▶ [Passage]
....
CS 360 | SCS | UW

Revised Sept 18, 2014

CS 360 Introduction to the Theory of Computing

Watch a video introduction to this course on YouTube.

General description

This course introduces the theoretical foundations of Computer Science.

Logistics

Audience

  • CS major students and especially students interested in graduate school

Normally available

  • Fall, Winter, and Spring

Related courses

  • Pre-requisites: CS 240 or SE 240, CS 241, MATH 239/249 or CO 103, CS 245 or SE 112/212
  • Successors: CS 462
  • Anti-requisites: CS 365

For official details, see the UW calendar.

Software/hardware used

  • None

Typical reference(s)

  • Introduction to Automata Theory Languages & Computation, 3rd ed., Hopcroft, Motwani, & Ullman, Prentice Hall, 2009

Required preparation

At the start of the course, students should be able to

  • Describe what a proof is
  • Create proofs by induction

Learning objectives

At the end of the course, students should be able to

  • Describe how a real computer can be modeled mathematically by a theoretical computer in many different ways
  • Explain what a formal language is and how it corresponds to a computational decision problem
  • Describe regular languages in two different ways (automata and regular expressions)
  • Describe context-free languages in two different ways (grammars and pushdown automata)
  • Prove languages regular and non-regular, context-free and non-context-free, recursive and non-recursive, recursively enumerable and non-r.e.
  • Describe the Church-Turing thesis
  • Explain what nondeterminism is and how it is used
  • Explain what a Turing machine is and create simple Turing machines to solve problems
  • Describe the fundamental limits to computation (computable versus uncomputable)

Typical syllabus

Finite automata (10 hours)

  • Deterministic and non-deterministic finite automata and their equivalence
  • Equivalence with regular expressions
  • Closure properties
  • Pumping lemma and applications

Context-free grammars (10 hours)

  • Definitions
  • Parse trees
  • Pumping lemma for CFLs and applications
  • Normal forms
  • Sketch of equivalence with pushdown automata

Turing machines (9 hours)

  • Designing simple TMs
  • Variations in the basic model (multi-tape, multi-head, non-determinism)
  • Church-Turing thesis and evidence to support it through the study of other models

Undecidability (7 hours)

  • Undecidability of the halting problem
  • Reductions to other problems
  • Reduction in general
....
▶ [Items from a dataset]
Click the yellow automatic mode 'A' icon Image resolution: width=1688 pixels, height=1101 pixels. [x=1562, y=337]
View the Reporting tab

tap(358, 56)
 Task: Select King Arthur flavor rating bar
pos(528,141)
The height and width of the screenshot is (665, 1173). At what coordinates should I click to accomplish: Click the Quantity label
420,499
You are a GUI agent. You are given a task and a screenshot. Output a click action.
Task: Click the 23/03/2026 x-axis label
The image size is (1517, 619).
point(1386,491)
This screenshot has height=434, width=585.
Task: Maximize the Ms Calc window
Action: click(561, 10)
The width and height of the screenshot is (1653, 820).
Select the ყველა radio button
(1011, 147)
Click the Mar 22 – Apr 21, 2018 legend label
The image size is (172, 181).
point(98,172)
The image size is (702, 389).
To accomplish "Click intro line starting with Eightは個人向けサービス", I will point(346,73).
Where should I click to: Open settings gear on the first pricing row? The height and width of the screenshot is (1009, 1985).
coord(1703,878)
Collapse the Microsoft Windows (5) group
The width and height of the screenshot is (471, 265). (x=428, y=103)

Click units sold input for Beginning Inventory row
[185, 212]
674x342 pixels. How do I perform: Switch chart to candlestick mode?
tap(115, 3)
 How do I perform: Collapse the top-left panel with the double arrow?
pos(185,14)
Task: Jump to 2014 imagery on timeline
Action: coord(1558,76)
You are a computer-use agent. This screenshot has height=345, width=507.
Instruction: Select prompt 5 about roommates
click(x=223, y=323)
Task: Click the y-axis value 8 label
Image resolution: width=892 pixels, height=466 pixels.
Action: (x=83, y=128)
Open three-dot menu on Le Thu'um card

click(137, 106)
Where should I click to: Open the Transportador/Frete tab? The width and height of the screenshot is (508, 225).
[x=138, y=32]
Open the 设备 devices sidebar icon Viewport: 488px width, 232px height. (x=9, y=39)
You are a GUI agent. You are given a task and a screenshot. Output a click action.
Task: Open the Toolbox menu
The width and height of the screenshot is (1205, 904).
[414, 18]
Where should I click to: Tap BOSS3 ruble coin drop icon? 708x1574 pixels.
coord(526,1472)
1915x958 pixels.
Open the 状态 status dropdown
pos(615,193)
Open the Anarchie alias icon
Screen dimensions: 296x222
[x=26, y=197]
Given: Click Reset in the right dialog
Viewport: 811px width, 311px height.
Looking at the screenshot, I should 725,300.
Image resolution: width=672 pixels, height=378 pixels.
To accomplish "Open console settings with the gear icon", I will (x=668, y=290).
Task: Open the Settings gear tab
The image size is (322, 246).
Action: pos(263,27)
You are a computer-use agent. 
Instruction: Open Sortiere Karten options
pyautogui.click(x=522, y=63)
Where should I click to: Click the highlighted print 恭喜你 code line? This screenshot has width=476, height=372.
....
▶ [Task A]
Based on the CS 360 course description, say whether each statement agrees with it: (i) the course is normally offered in Fall, Winter, and Spring; (ii) the course uses specific software or hardware; (iii) the Turing machines portion of the syllabus takes 10 hours. For each, answer yes or no and quote the deciding words.
▶ [Task B]
Reproduce the part of the CS 360 course description running from "At the end of" down to "enumerable and non-r.e.".

▶ [Correct answer A]
(i) Yes: "Fall, Winter, and Spring"
(ii) No: "Software/hardware used" is followed by "None"
(iii) No: "Turing machines (9 hours)"

▶ [Correct answer B]
At the end of the course, students should be able to

  • Describe how a real computer can be modeled mathematically by a theoretical computer in many different ways
  • Explain what a formal language is and how it corresponds to a computational decision problem
  • Describe regular languages in two different ways (automata and regular expressions)
  • Describe context-free languages in two different ways (grammars and pushdown automata)
  • Prove languages regular and non-regular, context-free and non-context-free, recursive and non-recursive, recursively enumerable and non-r.e.